▶ _What to do_
Could you output the listing that follows exactly, without its images?
▶
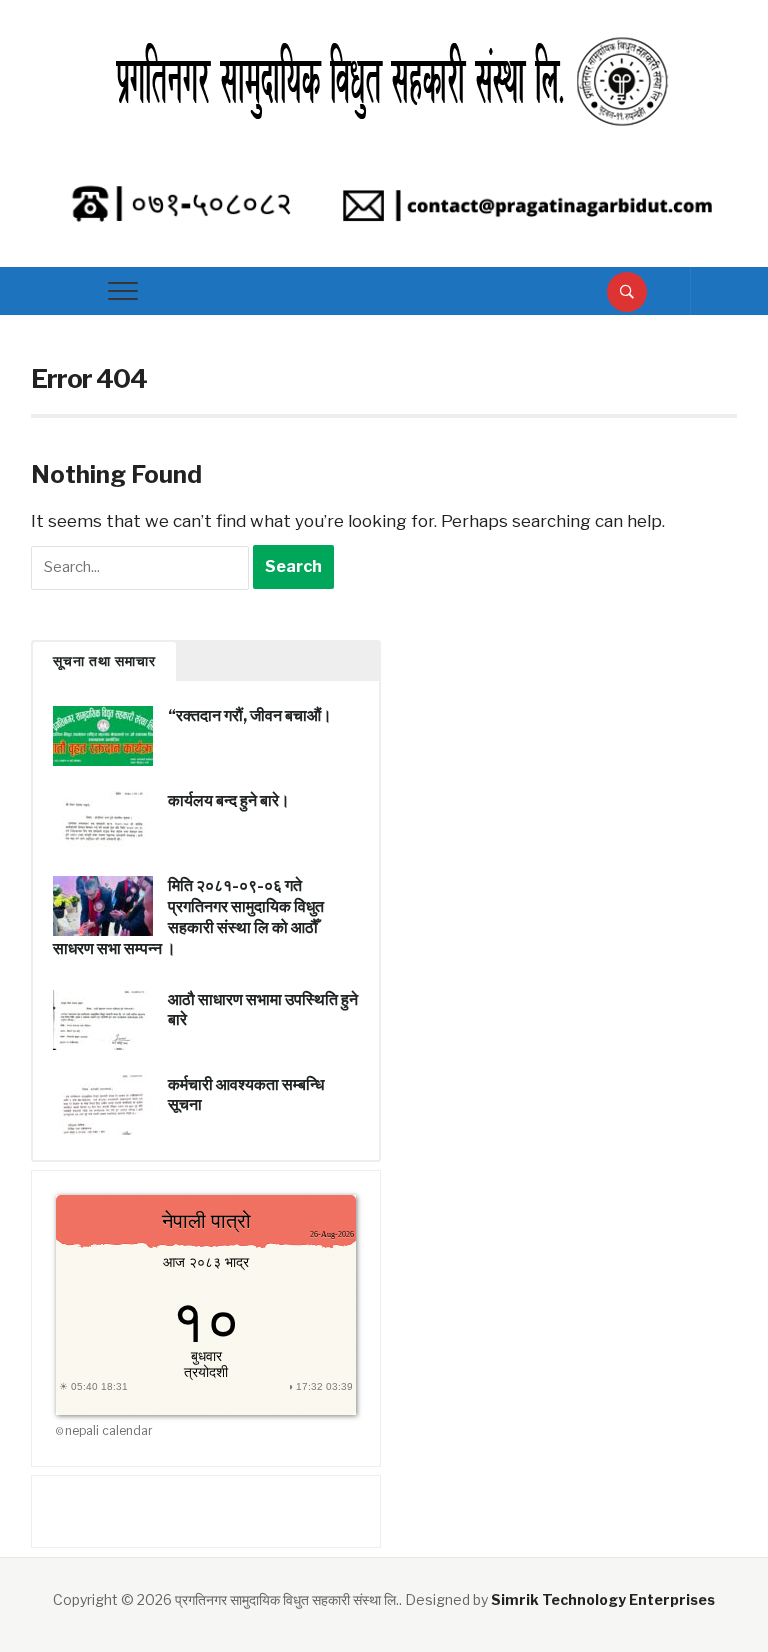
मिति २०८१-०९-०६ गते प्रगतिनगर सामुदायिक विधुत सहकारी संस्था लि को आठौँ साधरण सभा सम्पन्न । (188, 916)
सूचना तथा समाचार (104, 661)
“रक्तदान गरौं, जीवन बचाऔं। (250, 715)
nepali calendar (109, 1430)
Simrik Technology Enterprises (603, 1599)
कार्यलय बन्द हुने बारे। (229, 800)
◀
▶ _Response for this exercise_
मिति २०८१-०९-०६ गते प्रगतिनगर सामुदायिक विधुत सहकारी संस्था लि को आठौँ साधरण सभा सम्पन्न । (188, 916)
सूचना तथा समाचार (104, 661)
“रक्तदान गरौं, जीवन बचाऔं। (250, 715)
nepali calendar (109, 1430)
Simrik Technology Enterprises (603, 1599)
कार्यलय बन्द हुने बारे। (229, 800)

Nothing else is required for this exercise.